**WORK TASK:** If an entry contains a picture, omit that picture and transcribe everything else exactly.

• • • • •

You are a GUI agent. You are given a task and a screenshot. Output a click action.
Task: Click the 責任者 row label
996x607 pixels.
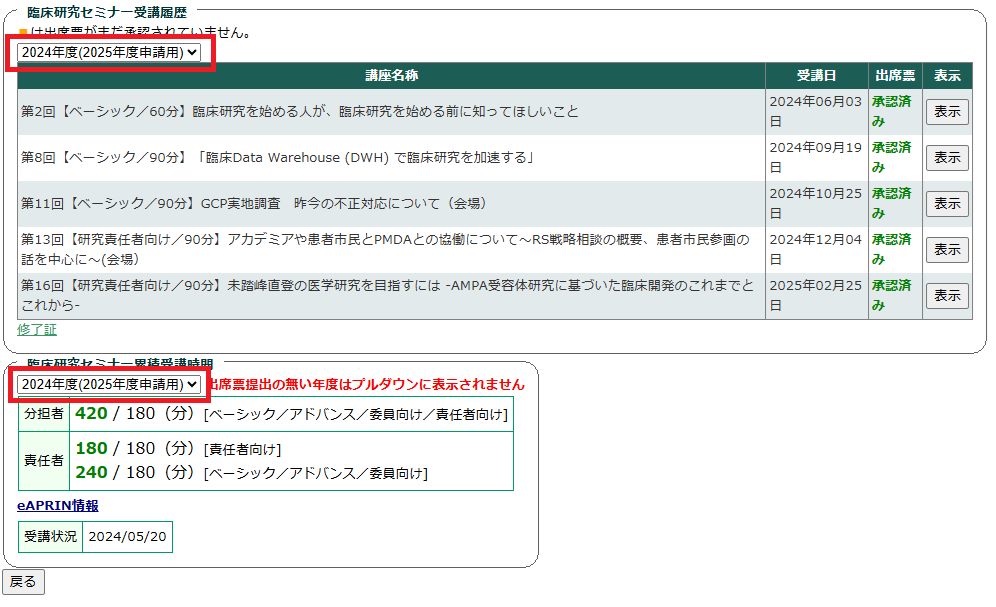[44, 461]
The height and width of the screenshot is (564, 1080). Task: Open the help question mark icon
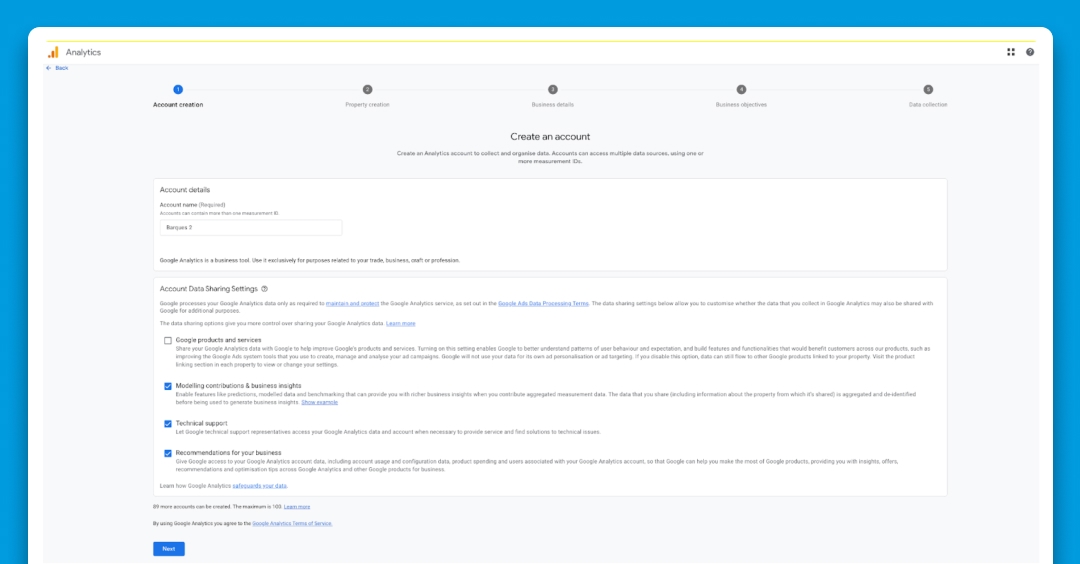click(1030, 52)
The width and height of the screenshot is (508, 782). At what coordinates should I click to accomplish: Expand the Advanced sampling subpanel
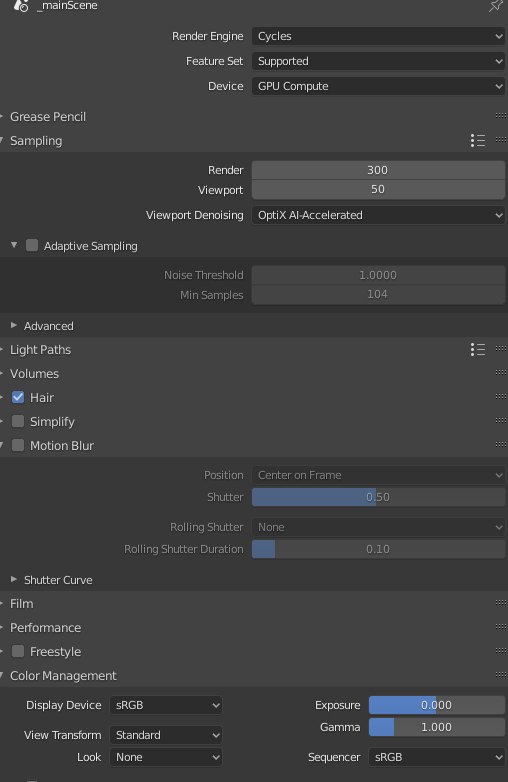48,326
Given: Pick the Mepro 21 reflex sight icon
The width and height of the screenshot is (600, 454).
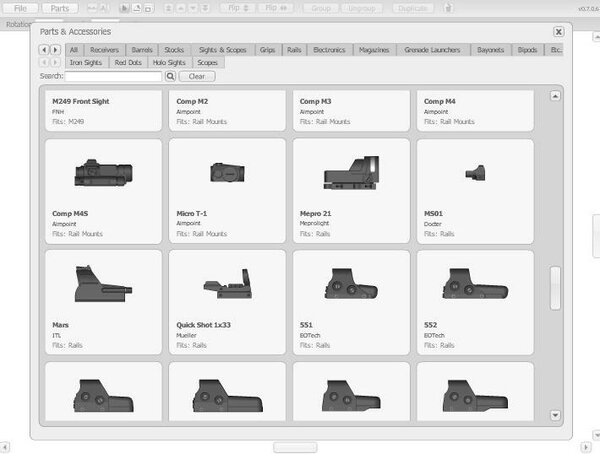Looking at the screenshot, I should click(350, 173).
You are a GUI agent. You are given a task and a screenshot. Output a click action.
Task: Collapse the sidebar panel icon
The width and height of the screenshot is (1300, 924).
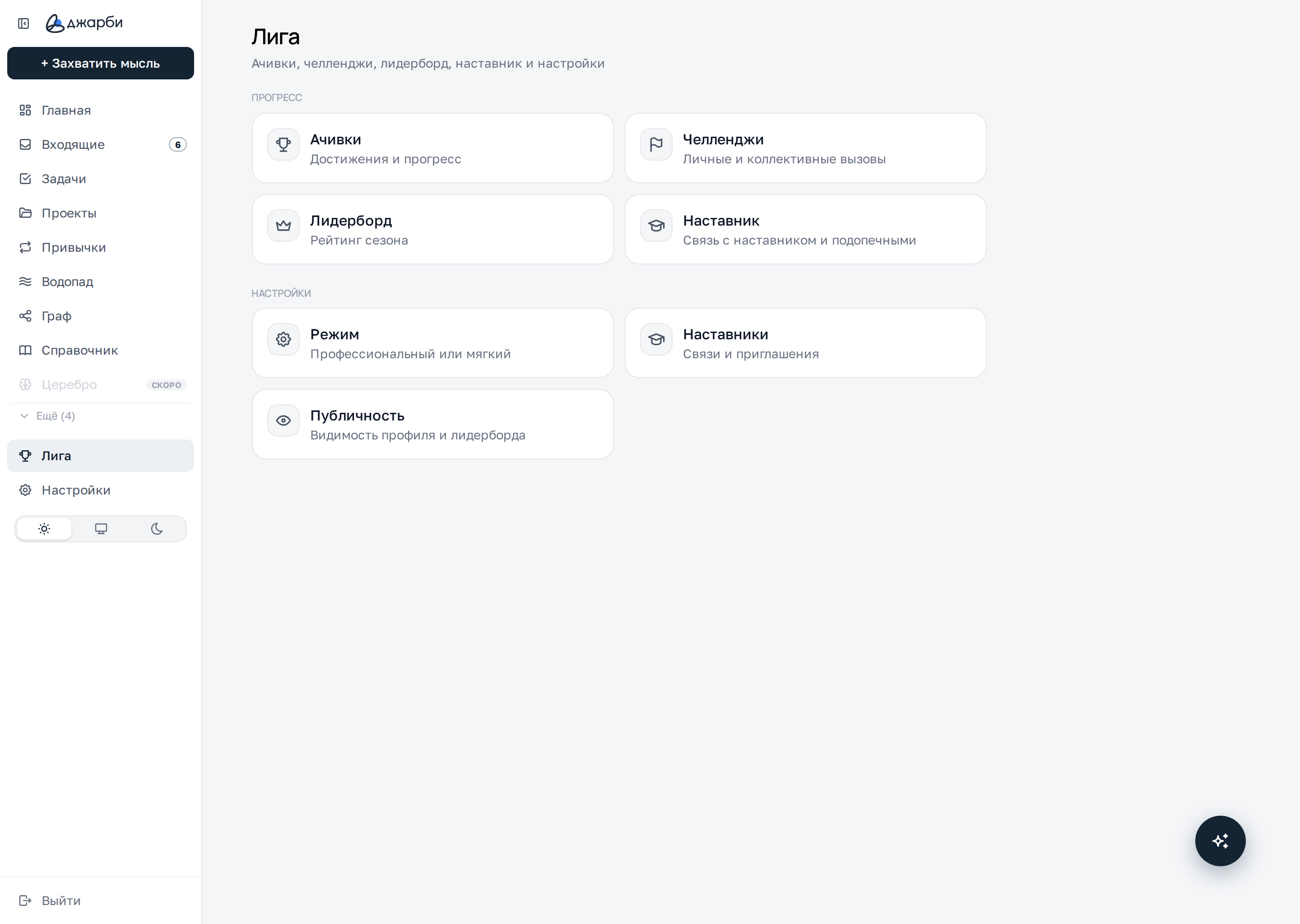coord(23,23)
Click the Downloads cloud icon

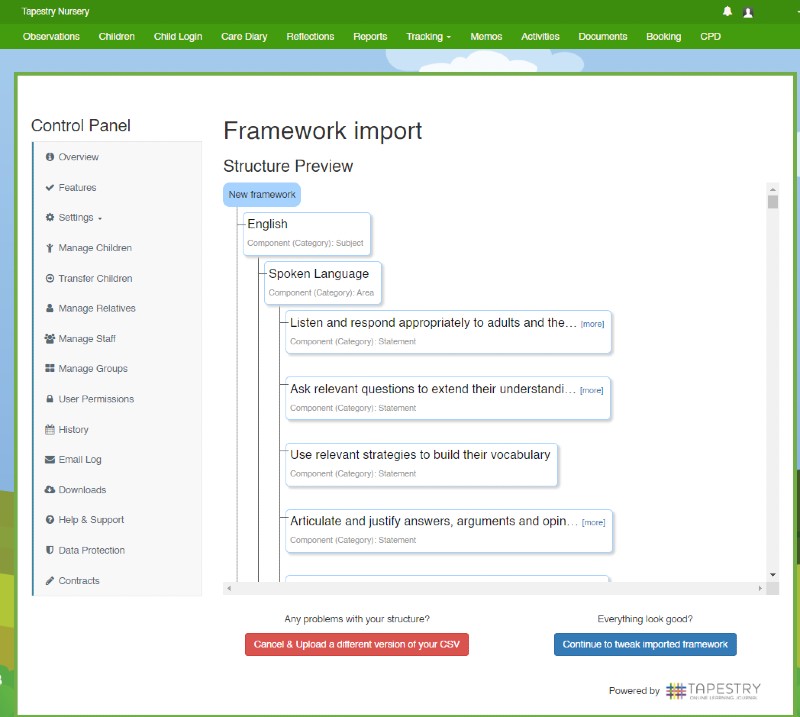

• • • • •

**SOLUTION TO THIS EXERCISE:**
You are a GUI agent. You are given a task and a screenshot. Output a click action.
Task: Click the 責任者 row label
996x607 pixels.
[44, 461]
The height and width of the screenshot is (564, 1080). Task: Open the help question mark icon
click(1030, 52)
The width and height of the screenshot is (508, 782). At what coordinates should I click to accomplish: Expand the Advanced sampling subpanel
48,326
Given: Pick the Mepro 21 reflex sight icon
The width and height of the screenshot is (600, 454).
Looking at the screenshot, I should click(350, 173).
You are a GUI agent. You are given a task and a screenshot. Output a click action.
Task: Collapse the sidebar panel icon
The width and height of the screenshot is (1300, 924).
coord(23,23)
Click the Downloads cloud icon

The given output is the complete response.